Шурка с сожалением загасил папиросу. Черта с два бы Блондин согласился, если б не гонки. Но если б не гонки — он и просить бы не стал. Спустившись к шлюпке, присел на корточки, начал шкуркой проглаживать уже отгрунтованный руль. А Блондин дождался четырех пополудни, команды по трансляции проводить инструктаж, бросил «Капитана Блада» в стол, прихватил в рубке дежурного папку инструкций и с самым мрачным и сонным видом явился в торпедную мастерскую, где, рассевшись, болтая ногами, галдела заступающая, вахта.

— Встать. В шеренгу становись. Имею сообщить, что праздника для вас не будет: дежурным буду я. Справа по одному. Изложите свои обязанности.

…К началу приборки днище привели в порядок. Оставалась комплектация. Настроения не было, несмотря на то что дождик унялся. По трансляции объявили переход с ноля часов на форму одежды «два».

— С ума посходили, — нерадостно сказал Кроха.

— А, — махнул Иван. — На День Флота в ней выползешь, а с ноля часов снова отменят.

— Волки пускай в ней ползают, — огрызнулся Кроха. В форме «два» покрасоваться он любил и белую форменку накрахмалил еще вчера.

Про форму «два» все знали и были готовы. Дивизионный писарь Мишка, загодя печатавший на своей машинке все приказы, совершенно точно сказал, кому присвоят очередное звание, форменки лежали в рундуках уже с новыми погонами, перехваченными резким блеском галуна.

Помывка кончилась. Котел вырубили, но едкая сырая духота томилась по углам. Шурка съехал по поручням в кубрик и привычно огорчился. Грязи не прибавилось, но весь вид большой приборки пропал. По переборкам текло, на палубном линолеуме темнели водяные разводы, медь потускнела. Койки были перемяты. Матросы утюжили суконные брюки на двух столах, чинили на рундуках робу, брились. Кто-то спал. В углу хохотали и лупили в железный стол доминошники. Всюду валялись, висели голландки, майки, береты.

— Слушать сюда! — сказал Шурка. — До приборки пять минут. Обтянуть койки, барахло убрать. Ходом — из кубрика. Остаться заступающей вахте. Козлятники! Забудете стол сложить — в трюмах наиграетесь. Живо!

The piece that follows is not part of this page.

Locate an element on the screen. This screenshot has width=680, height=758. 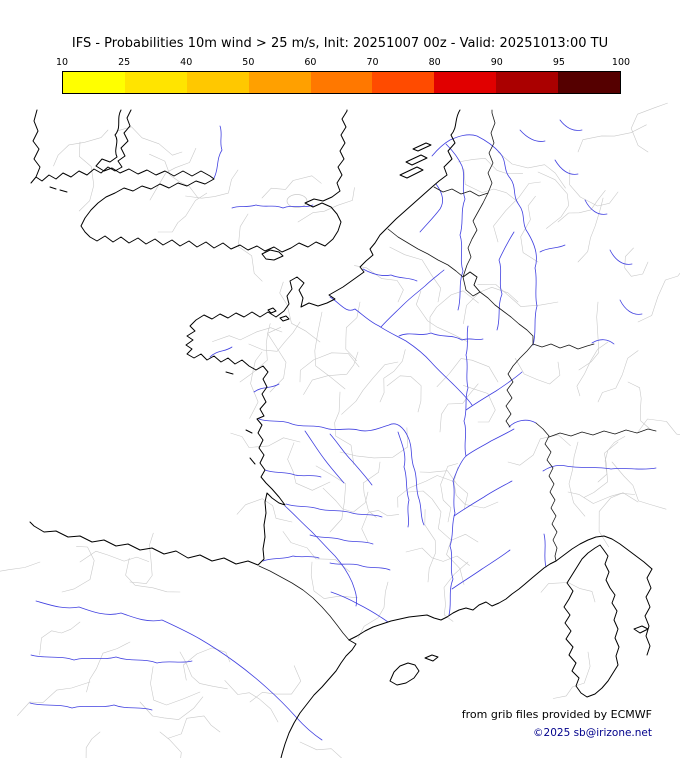
river-allier is located at coordinates (404, 480).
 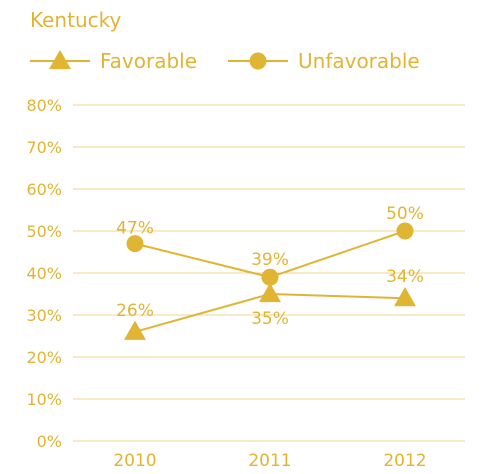 I want to click on x-axis: 2010 2011 2012, so click(x=270, y=461).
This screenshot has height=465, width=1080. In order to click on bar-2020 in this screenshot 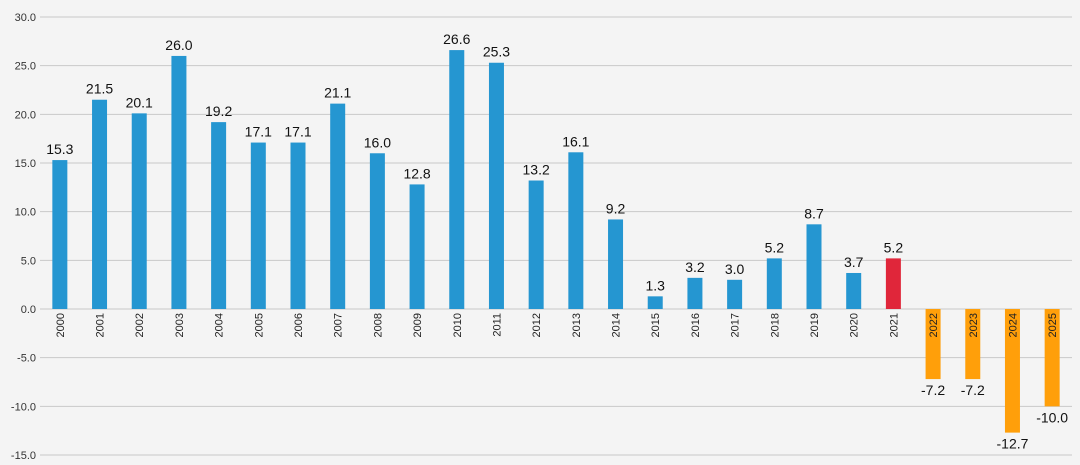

Прозвенел сигнал. Причесанный, облагоображенный, кубрик опустел. Поругиваясь и смахивая пот, выбрали досуха воду с палубы. Осторожно спросив «добро», спустились в кубрик бачковые, затрещали мисками и ложками. Заныли, щелкнули динамики.

— Окончить приборку! Команде р-руки мыть! Бачковым накрыть столы!

И когда раздалось «Команде ужинать!» — за столами исправно проворачивали ложками в мисках. От жары богатый субботний ужин не лез в глотку.